Obviously, MDC is a mess right now. We’re making headway on understanding the problem — or, at least, understanding what we need to understand.
For some reason, a specific process on the two servers that host MDC is racing out of control; within seconds of startup, it’s chewing up essentially every single cycle of processor time. We don’t yet know why.
We have a plan of attack for hopefully learning why this is happening. It also so happens that this plan may help alleviate the problem somewhat while we continue to analyze the situation.
There are three key problems at hand, all happening at once:
- We’re running MindTouch 9.08.3 at the moment, and need to upgrade to 9.12.2. That version offers performance and stability improvements.
- We had hoped that upgrading to MindTouch 9.12.2 would resolve our problems; however, it appears that we have some sort of configuration problem, which is not just the cause of our problems on 9.08.3, but are actually somehow exacerbated by the upgrade to 9.12.2, resulting in a completely unusable system post-upgrade.
- So we need to figure out what this configuration issue is and resolve it, then do the upgrade again; in theory, this should resolve our problems fairly well.

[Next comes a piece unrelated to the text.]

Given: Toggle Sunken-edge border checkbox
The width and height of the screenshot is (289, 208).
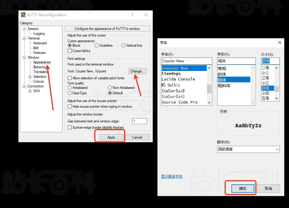Looking at the screenshot, I should 70,127.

This is all easier said than done. As far as we — and the folks at MindTouch — can tell, our configuration is generally okay. There are some settings we previously did not have correct, but even after fixing them, performance is still woefully unacceptable.
So the next step is to set up a third machine in addition to the two we currently have running MDC. It will have some additional profiling tools installed, and some percentage of our traffic will be directed to that machine for analysis.
Some of the details of this plan are subject to change, and I’m intentionally being a little vague since we’re still sorting out the specifics and I’m not entirely clear on some of the details yet. We’re having more meetings over the next couple of days to finalize the plan and get things rolling.